Now, local research can be even more misleading than bad polls. This kind of anecdotal journalism, for instance, is often a complete joke. One must avoid the Salena Zito problem, where a journalist supposedly doing shoe leather reporting miraculously finds that everyone (that is, a bunch of Republican partisans that Zito claims are Democrats) agrees with her pro-Trump politics. More generally, one must avoid the temptation to talk one's book — shading the research to advance one's personal politics, which can happen even unconsciously.
That said, local research can capture political intelligence that even accurate survey data can miss. Structured conversations, knowledge of local relationships, or even just a feel for the local mood can provide valuable information even if it can't be programmed into a spreadsheet. For every Zito article or "Trump supporters who still support Trump" piece in The New York Times, there is work like Michael Lewis on the 2008 financial crisis in Iceland, or Sharon Lerner on "Cancer Alley" in Louisiana. Academic anthropology has developed elaborate tools for conducting ethnographic studies in an informative, fair way. (Incidentally, there are a large number of unemployed or struggling academics who would probably leap at the chance to do quality field work for a steady paycheck.)

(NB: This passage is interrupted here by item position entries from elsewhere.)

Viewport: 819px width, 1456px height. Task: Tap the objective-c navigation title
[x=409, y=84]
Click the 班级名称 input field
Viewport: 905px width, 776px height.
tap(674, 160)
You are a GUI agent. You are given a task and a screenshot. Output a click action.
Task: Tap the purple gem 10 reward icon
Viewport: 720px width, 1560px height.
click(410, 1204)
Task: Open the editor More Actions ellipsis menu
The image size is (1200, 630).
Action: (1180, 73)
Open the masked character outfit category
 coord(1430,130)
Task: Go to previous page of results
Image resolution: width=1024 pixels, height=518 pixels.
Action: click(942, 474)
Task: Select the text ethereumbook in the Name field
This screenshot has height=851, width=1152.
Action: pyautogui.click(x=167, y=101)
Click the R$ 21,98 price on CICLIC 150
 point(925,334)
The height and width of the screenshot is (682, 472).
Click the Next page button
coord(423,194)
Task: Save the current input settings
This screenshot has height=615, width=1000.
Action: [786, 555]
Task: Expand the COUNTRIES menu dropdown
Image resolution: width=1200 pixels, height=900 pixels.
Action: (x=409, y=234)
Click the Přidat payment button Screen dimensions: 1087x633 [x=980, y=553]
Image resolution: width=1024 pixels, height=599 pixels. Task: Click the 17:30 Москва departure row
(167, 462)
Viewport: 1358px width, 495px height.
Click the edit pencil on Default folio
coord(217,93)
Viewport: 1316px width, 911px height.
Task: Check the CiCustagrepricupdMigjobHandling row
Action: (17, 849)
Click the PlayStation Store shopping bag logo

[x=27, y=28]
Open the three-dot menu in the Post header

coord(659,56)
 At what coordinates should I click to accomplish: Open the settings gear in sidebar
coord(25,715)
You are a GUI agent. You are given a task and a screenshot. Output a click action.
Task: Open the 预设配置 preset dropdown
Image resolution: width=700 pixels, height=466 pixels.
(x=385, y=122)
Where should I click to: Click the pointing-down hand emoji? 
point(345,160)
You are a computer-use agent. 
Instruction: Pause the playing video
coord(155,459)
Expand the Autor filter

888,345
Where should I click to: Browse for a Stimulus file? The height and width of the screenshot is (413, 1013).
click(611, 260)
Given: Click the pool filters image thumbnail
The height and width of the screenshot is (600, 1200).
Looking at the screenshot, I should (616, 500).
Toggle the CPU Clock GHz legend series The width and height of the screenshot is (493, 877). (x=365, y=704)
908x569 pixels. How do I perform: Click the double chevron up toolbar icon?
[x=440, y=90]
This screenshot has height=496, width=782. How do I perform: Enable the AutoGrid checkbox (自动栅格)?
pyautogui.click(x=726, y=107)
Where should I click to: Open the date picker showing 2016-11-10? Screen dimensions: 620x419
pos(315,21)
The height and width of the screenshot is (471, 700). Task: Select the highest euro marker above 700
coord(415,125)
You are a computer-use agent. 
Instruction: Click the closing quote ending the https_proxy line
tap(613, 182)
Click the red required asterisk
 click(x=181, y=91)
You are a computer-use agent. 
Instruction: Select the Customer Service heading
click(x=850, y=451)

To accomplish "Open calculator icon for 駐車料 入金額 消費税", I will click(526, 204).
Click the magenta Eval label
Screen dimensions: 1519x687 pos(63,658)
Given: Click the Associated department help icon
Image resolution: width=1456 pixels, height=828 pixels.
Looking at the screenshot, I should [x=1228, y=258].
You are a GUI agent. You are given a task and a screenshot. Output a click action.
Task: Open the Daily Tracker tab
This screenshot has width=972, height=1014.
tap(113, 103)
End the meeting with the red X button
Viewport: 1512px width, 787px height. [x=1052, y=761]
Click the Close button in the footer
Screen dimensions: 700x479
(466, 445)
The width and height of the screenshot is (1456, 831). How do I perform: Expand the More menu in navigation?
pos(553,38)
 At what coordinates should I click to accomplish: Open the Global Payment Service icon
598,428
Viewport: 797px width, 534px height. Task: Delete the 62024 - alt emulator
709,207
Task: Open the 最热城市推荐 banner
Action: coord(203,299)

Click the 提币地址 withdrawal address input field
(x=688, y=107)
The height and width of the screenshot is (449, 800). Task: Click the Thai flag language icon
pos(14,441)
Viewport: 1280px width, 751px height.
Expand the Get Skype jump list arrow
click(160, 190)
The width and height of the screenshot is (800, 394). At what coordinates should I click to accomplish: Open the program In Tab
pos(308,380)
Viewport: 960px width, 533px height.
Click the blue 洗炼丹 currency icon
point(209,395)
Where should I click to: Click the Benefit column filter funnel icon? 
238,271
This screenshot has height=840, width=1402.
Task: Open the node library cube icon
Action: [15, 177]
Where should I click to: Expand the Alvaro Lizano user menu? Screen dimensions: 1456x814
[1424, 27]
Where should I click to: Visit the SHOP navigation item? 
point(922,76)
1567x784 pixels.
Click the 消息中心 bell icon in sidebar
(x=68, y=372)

This kind of thing is already happening in other contexts. The Federal Reserve, for instance, has access to all the best economic data available — far, far better than any poll. Yet before the pandemic struck, it organized a series of "Fed Listens" tours across the country, where Fed officials had long conversations with local business and community leaders. Ordinarily one would think this would be a silly exercise in public relations, but as Brendan Greeley reports for the Financial Times, it actually had a marked effect on Fed leaders' thinking and policy. They discovered in a visceral, intuitive way that basically no Americans are concerned about inflation, but were very concerned with jobs and incomes. It's partly why the Fed correctly moved to stimulate the economy even before the pandemic struck, and some officials are suggesting the tours should be institutionalized as part of Fed procedure. That type of knowledge and experience can make a good complement to even the best data in the world. "I've been pleasantly surprised at how meaningful they were," said Neel Kashkari, head of the Minneapolis Fed branch.
Progressives donated an absolute avalanche of money in the final stages of this election. Just in the third quarter of 2020, small donors funneled $1.5 billion through the donation portal ActBlue — nearly matching the entire total for 2018. It seems that donations are what millions of progressives are doing to relieve their intense desire to do something to fight the Republicans. And I understand why! But building some local institutions, inside or outside the Democratic Party, would give people something to do that would be more concretely useful than the marginal billionth dollar, and could easily be spun up into actual campaign work. (It seems Biden's abandonment of door knocking was likely a significant factor in his underperformance.)
There is no replacement for accurate polls. But people are going to be suspicious of pollsters for a long time, at least until they stop faceplanting for several elections in a row. In the meantime, Democrats and activist groups alike can divert just a bit of that money firehose and start opening some permanent field operations.